O mercado de trabalho para o jovem contemporâneo: desafios e oportunidades
Enviada em 23/10/2020
No ano de 2000, foi criada pelo Governo Federal a grande oportunidade de contratação de jovens de 14 a 24 anos, denominada Jovem Aprendiz. Ademais, esse projeto tem a função de incentivar o lado competente dos jovens e adolescentes. À medida que as empresas passaram a adotar essa providência, as taxas de desemprego reduziram nos anos de 2001 e 2002 atingindo 10,4% da população.
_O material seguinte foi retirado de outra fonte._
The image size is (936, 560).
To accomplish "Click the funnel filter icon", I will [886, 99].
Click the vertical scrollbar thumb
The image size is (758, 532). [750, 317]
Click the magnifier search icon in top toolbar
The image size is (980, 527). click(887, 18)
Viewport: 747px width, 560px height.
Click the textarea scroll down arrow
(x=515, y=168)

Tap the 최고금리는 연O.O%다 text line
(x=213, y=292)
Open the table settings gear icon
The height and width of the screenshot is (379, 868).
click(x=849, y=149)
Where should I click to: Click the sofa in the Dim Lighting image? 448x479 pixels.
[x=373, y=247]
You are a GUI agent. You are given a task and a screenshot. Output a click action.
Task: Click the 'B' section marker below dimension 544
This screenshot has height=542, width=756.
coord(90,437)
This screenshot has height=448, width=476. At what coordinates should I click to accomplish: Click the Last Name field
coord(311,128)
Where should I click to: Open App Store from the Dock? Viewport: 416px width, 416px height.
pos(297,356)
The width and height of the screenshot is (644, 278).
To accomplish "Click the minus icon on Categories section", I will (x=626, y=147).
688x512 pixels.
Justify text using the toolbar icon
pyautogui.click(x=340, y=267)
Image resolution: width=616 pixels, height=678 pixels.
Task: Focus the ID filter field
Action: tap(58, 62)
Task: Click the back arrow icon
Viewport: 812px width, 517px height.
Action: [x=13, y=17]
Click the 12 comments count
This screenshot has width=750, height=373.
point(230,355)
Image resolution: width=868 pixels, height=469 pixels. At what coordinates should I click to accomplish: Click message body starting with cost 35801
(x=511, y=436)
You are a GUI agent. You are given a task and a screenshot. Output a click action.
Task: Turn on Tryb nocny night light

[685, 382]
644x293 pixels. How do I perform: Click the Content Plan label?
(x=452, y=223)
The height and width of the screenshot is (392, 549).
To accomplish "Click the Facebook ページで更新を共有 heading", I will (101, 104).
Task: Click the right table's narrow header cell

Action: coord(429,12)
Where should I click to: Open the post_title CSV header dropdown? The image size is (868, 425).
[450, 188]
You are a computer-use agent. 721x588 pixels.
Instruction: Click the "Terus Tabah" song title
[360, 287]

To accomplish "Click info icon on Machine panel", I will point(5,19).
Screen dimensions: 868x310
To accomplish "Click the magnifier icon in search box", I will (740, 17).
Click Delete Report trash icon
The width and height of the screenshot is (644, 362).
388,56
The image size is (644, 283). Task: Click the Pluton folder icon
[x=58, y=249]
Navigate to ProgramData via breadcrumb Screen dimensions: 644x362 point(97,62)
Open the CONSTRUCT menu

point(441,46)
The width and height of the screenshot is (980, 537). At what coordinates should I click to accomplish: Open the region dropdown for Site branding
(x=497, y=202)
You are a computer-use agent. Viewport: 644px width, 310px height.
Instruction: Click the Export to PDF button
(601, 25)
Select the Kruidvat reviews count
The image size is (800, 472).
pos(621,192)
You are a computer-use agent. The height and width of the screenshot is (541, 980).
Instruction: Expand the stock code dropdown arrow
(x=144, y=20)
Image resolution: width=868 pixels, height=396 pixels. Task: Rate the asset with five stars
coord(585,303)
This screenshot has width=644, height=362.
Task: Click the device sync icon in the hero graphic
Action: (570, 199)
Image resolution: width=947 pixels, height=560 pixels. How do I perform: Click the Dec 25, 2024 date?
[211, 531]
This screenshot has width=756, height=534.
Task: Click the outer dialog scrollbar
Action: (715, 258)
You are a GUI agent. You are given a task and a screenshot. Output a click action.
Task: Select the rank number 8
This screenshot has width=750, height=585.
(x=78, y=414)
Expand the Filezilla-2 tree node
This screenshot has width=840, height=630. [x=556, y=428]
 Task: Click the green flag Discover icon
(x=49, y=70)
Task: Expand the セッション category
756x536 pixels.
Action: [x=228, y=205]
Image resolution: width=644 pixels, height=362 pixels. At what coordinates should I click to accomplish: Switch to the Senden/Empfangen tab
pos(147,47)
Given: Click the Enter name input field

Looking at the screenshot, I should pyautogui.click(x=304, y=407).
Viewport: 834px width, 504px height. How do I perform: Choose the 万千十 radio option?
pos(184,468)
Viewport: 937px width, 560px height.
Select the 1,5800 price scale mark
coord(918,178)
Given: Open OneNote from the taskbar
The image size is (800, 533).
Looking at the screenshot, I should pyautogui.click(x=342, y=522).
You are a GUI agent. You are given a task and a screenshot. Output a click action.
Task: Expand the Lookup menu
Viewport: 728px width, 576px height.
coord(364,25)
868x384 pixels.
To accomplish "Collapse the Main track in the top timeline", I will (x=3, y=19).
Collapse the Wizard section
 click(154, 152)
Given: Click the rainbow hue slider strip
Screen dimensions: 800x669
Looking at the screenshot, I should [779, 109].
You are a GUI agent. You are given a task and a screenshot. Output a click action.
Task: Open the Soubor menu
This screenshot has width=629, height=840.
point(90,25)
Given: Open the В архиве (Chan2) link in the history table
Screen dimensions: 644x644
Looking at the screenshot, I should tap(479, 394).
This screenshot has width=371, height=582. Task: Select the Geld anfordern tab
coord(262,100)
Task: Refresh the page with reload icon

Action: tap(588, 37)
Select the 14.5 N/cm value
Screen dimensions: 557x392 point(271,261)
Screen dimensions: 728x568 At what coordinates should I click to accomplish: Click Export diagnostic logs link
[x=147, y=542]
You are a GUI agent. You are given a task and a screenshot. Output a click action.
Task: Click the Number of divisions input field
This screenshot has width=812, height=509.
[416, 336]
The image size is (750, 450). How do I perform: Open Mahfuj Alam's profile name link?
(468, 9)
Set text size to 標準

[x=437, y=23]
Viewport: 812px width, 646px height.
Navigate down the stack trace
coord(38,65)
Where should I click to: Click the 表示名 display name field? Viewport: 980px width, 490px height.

Desse modo, sabe-se que isso está interligado a realidade da escassez da educação acadêmica e falta de conhecimentos indispensáveis.
Segundo os dados do IBGE, a taxa de desemprego de jovens atingiu 27,1% no primeiro trimestre de 2020. Sob esse viés, é notório que pela carência das noções básicas de empreendedorismo e tecnologia, as pessoas mais procuradas e qualificadas são os indivíduos mais velhos e mais experientes. Em virtude dessa afirmação, a imperícia do governo em investimentos nas instituições de ensino influencia para a recrescência dessa parte da população. De acordo com o filósofo Immanuel Kant, “É no problema da educação que assenta o grande segredo do aperfeiçoamento da humanidade”. Dessa forma, é perceptível que a falta de indivíduos capacitados contribui para esse fato.
Outrossim, na obra “Capitães de Areia”, o escritor Jorge Amado, traz à tona a displicência do Estado em relação a capacitação profissional dos adolescentes. Mediante a isto, é notório que se tornou algo bastante comum nas grandes empresas, as falhas dos designados a determinadas funções relacionadas aos aparelhos de alta tecnologia. Afinal, a problemática do baixo investimento afeta principalmente os jovens de classe mais baixa, ou seja, os que vieram de instituições púbicas de ensino, como também os que não concluíram o ensino médio ou completaram pelo projeto chamado Encceja, usado para a conclusão da escolaridade após sua maior idade.
Portanto, sabe-se que todas essas adversidades contribuem para o regresso dos jovens no mercado de trabalho, fazendo com que a taxa de inatividade aumente a cada ano. Com isso, para resolver tal problemática têm-se como uma forma de solução, solicitar ao Ministério da Educação, não só uma mudança significativa nos conteúdos abordados nas escolas públicas e de baixa renda, mas também inserindo equipamentos tecnológicos e pessoas qualificadas para trazer conhecimento e experiência aos que se encontram em dificuldades em assuntos básicos de informática, técnico e comportamento profissional.